“Y tú, oh hijo de hombre, tómate una cuchilla afilada, agarra una navaja barbera y pásatela por la cabeza y la barba. Después agarra una balanza y haz porciones” (Ez. 5:1).
Para finalizar su mensaje, el profeta tendría que ser rapado. Él mismo tenía que raparse la cabeza y quitarse la barba. Esto no se podía hacer sin infligirse unos cuantos cortes, pues habría tenido una barba espesa y no era fácil acceder a todos los lugares difíciles donde no podía ver. Estaba demacrado por no haber comido y ahora, calvo. ¡Tendría la apariencia de un espectro! Pero eso no era nada en comparación con sufrir la vergüenza pública de violar su profesión de sacerdote. Pues, no les era permitido a los sacerdotes afeitarse de este modo (Lev. 21:5). Se estaba profanando. El hecho de raparse estaba asociado con un duelo profundo, como la pérdida de un familiar, o una derrota notable en la batalla. A veces se rapaba a una persona a quien se quería humillar. Todo esto lo habrían comprendido los espectadores con la dramatización de Ezequiel. Su profeta se había hecho vil.
¿Y qué del pueblo? El pelo que se había cortado lo tenía que dividir en tres partes para representar el destino de la población de Jerusalén. ¡Israel iba a ser rapado! De los tres montones de pelo Dios dice: “Un tercio los quemarás a fuego en medio de la ciudad cuando termine el asedio, un tercio lo sacudirás con la espada en torno a la ciudad, y un tercio lo esparcirás al viento, porque desenvainaré la espada tras ellos” (5:2). La tercera parte de la población morirían en el incendio de la ciudad al final del asedio. Habrían sobrevivido el hambre y la pestilencia solo para morir quemados. Otro tercio se escaparía de la ciudad para ser perseguidos y matados a filo de espada. Su audiencia habría pensado que por lo menos una tercera parte de la población sobreviviría. Pero no. El tercio restante sería esparcido entre las naciones. Todo esto Ezequiel tuvo que dramatizar delante de su audiencia con gestos y el uso de la espada que le había servido para cortar el pelo. Abriría la puerta de su casa, donde representaba las escenas, y lanzaría el último manojo de pelo al viento donde sería llevado y desaparecería para siempre.

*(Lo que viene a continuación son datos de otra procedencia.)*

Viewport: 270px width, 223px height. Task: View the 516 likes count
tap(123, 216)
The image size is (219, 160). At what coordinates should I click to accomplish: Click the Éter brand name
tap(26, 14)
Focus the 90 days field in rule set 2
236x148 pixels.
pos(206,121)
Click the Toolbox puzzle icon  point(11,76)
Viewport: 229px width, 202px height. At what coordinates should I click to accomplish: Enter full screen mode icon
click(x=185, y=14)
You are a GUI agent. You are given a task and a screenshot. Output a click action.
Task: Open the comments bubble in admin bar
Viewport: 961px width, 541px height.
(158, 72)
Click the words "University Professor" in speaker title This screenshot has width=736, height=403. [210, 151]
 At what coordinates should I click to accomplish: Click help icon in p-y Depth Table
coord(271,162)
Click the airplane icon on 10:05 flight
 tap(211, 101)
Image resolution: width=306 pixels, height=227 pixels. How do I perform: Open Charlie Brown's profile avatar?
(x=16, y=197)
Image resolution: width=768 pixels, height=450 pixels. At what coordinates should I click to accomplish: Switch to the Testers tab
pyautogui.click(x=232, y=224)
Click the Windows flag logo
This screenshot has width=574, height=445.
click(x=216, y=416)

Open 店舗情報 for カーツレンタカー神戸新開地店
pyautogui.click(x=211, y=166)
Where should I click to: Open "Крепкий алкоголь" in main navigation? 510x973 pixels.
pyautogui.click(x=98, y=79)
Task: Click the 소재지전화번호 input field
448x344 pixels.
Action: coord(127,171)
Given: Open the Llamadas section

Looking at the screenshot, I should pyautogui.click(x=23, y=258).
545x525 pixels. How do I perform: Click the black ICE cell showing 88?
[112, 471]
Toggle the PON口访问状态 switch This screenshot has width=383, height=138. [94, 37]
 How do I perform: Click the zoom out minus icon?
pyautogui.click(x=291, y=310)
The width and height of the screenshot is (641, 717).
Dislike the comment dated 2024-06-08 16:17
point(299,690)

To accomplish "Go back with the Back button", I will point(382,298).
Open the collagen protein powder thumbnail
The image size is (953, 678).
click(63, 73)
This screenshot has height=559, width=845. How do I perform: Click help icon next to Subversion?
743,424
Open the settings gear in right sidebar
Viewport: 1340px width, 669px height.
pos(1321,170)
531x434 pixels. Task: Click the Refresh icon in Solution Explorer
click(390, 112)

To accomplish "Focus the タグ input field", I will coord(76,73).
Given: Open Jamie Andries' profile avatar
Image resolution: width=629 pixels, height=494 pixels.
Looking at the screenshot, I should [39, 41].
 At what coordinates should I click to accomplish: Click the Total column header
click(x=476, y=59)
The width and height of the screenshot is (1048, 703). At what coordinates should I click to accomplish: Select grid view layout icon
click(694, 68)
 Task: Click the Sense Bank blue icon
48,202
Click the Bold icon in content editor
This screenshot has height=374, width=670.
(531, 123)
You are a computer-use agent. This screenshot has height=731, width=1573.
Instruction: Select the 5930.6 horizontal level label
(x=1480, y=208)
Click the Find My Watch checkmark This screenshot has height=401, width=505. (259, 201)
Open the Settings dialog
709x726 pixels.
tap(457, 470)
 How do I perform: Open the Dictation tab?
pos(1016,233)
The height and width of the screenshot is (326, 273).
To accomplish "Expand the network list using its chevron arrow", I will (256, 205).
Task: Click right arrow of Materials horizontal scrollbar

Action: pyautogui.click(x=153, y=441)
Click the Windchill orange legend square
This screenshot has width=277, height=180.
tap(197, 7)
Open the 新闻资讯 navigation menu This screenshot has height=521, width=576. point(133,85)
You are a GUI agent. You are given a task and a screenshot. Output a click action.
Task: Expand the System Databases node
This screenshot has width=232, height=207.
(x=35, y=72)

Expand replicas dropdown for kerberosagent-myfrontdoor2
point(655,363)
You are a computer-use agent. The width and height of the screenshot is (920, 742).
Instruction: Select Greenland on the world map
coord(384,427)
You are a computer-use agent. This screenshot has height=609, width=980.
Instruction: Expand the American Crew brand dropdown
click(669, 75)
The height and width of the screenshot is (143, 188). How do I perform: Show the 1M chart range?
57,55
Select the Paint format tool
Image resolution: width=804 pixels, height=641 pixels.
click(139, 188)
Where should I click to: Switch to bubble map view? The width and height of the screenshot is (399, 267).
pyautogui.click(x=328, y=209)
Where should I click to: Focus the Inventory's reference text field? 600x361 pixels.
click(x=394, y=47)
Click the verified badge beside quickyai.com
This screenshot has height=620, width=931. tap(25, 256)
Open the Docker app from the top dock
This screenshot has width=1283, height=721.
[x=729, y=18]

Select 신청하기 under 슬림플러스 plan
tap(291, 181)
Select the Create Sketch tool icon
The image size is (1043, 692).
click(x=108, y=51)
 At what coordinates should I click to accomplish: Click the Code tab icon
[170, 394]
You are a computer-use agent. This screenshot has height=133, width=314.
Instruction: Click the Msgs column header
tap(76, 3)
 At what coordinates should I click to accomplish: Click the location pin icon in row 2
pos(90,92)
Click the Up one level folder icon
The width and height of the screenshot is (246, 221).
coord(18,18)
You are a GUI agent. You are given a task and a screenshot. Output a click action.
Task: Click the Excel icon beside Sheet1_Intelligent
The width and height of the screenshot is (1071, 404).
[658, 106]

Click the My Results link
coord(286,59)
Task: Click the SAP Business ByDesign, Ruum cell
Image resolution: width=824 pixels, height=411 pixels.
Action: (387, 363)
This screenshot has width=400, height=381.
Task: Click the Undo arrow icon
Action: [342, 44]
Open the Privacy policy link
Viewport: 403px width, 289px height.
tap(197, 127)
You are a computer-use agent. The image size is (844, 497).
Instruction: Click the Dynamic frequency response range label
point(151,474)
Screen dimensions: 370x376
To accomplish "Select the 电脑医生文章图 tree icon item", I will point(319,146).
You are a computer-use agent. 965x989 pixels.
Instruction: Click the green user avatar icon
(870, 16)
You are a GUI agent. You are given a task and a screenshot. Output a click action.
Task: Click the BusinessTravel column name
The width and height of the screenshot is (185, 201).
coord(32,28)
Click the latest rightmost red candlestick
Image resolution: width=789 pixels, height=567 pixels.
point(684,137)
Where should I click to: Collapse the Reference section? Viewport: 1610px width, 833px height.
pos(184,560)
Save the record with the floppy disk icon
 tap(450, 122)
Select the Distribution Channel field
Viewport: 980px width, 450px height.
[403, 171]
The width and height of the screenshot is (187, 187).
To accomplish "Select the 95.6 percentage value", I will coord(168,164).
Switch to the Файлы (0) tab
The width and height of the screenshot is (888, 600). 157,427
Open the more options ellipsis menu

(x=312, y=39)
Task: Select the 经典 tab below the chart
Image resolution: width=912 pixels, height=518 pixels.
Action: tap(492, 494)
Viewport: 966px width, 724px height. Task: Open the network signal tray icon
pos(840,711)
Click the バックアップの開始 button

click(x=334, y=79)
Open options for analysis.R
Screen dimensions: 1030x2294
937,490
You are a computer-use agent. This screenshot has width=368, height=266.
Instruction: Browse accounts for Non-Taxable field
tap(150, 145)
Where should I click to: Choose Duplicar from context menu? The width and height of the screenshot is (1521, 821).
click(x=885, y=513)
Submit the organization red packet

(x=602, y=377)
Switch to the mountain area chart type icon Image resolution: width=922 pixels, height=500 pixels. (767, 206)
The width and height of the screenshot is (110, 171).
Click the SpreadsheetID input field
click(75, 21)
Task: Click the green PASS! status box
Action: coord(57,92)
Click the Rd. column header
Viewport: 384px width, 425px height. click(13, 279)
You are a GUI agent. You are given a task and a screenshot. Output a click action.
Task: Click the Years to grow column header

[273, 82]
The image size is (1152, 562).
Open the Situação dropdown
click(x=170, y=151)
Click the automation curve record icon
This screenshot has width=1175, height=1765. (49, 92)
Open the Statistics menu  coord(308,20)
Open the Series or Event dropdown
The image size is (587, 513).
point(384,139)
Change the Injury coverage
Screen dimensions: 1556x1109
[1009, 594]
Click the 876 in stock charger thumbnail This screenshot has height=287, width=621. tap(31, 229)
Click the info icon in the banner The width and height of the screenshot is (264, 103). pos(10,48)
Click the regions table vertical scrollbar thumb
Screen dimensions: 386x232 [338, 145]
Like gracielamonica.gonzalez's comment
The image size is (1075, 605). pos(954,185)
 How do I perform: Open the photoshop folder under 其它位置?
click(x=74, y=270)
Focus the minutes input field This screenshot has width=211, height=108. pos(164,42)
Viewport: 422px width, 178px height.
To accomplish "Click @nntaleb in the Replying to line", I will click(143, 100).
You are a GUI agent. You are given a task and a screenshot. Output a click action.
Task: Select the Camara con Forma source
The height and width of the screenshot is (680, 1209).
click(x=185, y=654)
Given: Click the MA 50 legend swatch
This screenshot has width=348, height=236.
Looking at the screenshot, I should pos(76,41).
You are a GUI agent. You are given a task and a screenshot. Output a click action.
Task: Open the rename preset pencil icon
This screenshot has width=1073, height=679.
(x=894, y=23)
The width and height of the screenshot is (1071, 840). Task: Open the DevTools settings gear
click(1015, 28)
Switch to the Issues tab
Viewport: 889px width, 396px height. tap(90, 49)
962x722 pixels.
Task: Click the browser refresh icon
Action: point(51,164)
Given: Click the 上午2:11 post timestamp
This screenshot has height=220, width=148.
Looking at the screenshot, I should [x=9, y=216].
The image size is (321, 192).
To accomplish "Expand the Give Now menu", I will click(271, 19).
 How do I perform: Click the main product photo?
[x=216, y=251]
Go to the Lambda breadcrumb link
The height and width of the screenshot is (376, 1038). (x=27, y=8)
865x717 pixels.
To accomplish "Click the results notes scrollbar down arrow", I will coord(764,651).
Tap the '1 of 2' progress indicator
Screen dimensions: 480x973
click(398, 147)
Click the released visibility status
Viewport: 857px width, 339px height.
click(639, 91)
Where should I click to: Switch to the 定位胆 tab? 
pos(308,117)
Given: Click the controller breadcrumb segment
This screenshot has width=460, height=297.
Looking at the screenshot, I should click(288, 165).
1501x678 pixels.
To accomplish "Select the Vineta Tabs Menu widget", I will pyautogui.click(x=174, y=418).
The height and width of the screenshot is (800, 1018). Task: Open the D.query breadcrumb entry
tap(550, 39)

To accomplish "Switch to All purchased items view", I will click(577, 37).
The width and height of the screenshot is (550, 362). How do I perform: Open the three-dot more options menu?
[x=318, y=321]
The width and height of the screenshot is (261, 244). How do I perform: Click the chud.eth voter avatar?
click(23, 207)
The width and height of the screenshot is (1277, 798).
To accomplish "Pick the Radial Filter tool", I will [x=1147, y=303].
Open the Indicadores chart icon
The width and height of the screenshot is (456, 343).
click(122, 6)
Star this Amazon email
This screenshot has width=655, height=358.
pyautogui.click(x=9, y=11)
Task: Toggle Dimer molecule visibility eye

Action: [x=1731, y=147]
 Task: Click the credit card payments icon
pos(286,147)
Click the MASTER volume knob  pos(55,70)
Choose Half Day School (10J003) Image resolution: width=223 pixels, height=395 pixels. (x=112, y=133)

El colofón sería recoger los pocos pelos que quedaban uno por uno, ¡y arrojarlos al fuego! (5:4). Esta sería la suerte de los habitantes de Jerusalén que no fueron llevados al exilio. La actuación tenía que haber dejado al profeta exhausto, y a la multitud que le observaba, indignante, confundida, desesperanzada. Luego con un gesto Ezequiel indicaba que iba a hablar. Después de más de un año sin poder hablar iba a abrir la boca para dar un mensaje de parte de Dios. A esto llegaremos, pero no sin antes citar la explicación que Dios dio en estos momentos de estupefacción: “¡Esta es Jerusalem! La puse en el centro de los pueblos, rodeada de naciones, pero se rebeló contra mis leyes…Te juzgaré a la vista de las naciones, a causa de todas tus abominaciones, haré contigo lo que nunca hice, ni volveré a hacer cosa semejante” (5:5-9). La paciencia de Dios esperó muchos años, pero al final su ira se desató. “Horrenda cosa es caer en manos del Dios vivo”. Incurrir la ira de Dios es cosa que queremos evitar a todo coste.